Assignment: When the word "text" appears in a line of the data below, list that line.

╔══

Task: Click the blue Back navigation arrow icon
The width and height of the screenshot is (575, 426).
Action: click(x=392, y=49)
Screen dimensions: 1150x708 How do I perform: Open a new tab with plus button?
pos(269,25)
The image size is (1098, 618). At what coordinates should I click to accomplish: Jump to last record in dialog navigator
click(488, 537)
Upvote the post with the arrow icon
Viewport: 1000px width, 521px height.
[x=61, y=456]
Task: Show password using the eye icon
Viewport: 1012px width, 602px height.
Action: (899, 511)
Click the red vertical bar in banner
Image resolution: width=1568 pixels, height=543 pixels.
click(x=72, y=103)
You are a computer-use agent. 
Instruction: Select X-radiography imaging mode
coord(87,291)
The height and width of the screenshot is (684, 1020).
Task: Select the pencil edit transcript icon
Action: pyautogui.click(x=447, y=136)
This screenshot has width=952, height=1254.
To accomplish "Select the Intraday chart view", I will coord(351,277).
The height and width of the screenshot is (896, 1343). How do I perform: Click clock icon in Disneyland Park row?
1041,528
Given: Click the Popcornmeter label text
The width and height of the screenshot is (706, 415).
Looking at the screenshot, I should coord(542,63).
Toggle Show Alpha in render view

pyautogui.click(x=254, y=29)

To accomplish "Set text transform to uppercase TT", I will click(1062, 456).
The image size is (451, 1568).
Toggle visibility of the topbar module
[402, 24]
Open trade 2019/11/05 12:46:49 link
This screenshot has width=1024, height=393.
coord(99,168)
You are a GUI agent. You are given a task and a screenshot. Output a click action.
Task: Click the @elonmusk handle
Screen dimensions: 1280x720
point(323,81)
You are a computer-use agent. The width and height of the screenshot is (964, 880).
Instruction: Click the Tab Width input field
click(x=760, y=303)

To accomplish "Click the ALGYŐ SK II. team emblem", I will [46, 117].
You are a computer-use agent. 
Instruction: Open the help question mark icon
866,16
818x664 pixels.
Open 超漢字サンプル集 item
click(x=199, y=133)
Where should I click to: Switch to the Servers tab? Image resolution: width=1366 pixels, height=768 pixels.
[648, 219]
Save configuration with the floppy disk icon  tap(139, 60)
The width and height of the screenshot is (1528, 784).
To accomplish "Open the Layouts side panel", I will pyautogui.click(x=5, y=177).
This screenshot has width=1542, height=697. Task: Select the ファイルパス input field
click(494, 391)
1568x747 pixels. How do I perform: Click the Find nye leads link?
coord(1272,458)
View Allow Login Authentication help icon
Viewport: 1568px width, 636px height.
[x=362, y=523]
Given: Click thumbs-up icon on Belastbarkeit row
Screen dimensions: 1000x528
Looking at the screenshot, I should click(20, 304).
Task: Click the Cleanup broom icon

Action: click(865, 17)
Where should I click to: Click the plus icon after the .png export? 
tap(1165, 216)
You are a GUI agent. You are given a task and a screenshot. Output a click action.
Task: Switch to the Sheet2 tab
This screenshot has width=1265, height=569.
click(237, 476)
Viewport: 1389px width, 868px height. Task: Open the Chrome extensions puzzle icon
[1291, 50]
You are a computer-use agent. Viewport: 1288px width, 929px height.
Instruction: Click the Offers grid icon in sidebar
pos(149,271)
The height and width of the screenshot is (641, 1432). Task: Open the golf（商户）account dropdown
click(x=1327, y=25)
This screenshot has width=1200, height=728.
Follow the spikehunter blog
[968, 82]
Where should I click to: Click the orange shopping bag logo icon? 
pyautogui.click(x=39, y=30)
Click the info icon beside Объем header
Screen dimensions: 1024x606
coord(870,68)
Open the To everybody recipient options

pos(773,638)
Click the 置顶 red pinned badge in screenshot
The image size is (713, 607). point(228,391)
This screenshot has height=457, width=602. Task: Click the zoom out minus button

╚══

Expected answer:
Given: Click the Popcornmeter label text
To accomplish "Set text transform to uppercase TT", I will click(1062, 456).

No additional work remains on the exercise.